Ultrasmall Mn3O4 nanocrystalline@three-dimensional macroporous honeycomb-like hollow carbon matrix for high-rate and long-lifetime zinc-ion storage

Abstract

Low specific capacity and poor cycling performance are two main problems of Mn-based oxides that hinder their application in aqueous zinc-ion batteries (ZIBs). Herein, we design a facile sacrificial template method to construct a unique three-dimensional macroporous honeycomb-like hollow carbon matrix, and then grow ultrasmall Mn3O4 nanocrystalline with the diameter of 5 nm inside the hollow carbon matrix. The composite has large surface area (56.9 m2 g−1) and high Mn3O4 content (about 47.1%). When the composite is used as the cathode material of ZIBs, it exhibits extraordinary discharge capacity of 845 mAh g−1 at 1 A g−1, impressive rate capability with average discharge capacity of 46 mAh g−1 at 10 A g−1, and superior long-term cycling performance with discharge capacity of 123 mAh g−1 at 5 A g−1 after 800 cycles.

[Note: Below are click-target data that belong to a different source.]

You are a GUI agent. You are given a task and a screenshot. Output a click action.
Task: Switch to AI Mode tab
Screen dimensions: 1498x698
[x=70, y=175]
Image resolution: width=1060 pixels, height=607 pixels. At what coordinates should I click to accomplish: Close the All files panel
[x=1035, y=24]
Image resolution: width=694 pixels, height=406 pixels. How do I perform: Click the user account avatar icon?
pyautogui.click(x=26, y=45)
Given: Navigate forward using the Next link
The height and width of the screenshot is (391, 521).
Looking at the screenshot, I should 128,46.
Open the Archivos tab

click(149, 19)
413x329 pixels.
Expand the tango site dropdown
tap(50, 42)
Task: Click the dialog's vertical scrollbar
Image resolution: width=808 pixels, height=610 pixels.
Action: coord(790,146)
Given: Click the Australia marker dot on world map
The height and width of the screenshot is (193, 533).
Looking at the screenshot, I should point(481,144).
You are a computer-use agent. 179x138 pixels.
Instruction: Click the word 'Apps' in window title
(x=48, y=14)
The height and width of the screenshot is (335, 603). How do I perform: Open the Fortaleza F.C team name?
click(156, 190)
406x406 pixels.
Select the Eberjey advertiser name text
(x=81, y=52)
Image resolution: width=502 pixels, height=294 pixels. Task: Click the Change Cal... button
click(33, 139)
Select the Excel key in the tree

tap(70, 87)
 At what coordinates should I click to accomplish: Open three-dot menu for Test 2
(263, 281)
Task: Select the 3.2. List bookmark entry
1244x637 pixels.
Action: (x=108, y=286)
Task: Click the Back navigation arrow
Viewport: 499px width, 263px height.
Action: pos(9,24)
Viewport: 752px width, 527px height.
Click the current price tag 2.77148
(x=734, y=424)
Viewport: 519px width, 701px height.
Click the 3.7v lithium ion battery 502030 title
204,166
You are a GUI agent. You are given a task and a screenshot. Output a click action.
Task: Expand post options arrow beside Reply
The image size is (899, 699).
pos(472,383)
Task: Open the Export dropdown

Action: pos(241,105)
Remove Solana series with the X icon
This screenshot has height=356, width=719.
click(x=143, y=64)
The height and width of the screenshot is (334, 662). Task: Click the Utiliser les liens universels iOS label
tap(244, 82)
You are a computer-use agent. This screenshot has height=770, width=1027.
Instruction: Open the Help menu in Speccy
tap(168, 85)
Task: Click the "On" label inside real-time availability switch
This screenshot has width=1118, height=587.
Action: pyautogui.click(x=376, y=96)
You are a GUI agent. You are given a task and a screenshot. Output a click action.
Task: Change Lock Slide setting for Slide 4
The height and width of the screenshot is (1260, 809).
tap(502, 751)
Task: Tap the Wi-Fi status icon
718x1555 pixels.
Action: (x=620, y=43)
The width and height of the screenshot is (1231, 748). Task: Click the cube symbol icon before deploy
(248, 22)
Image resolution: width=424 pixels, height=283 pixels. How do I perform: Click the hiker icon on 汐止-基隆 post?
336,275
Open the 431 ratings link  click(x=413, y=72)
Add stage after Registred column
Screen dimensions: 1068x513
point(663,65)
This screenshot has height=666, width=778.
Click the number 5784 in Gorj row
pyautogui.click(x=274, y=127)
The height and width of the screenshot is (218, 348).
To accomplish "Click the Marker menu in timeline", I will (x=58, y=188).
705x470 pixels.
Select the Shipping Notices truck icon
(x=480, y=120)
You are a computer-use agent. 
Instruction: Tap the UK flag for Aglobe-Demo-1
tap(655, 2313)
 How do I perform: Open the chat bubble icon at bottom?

Electrochemical kinetics measurements and ex-situ XRD, SEM and TEM further demonstrate that the macroporous honeycomb-like hollow carbon matrix significantly increases electronic conductivity and structural stability of Mn3O4. Besides, electrochemical activity and surface capacitive effect of Mn3O4 are also greatly enhanced by its ultrasmall size.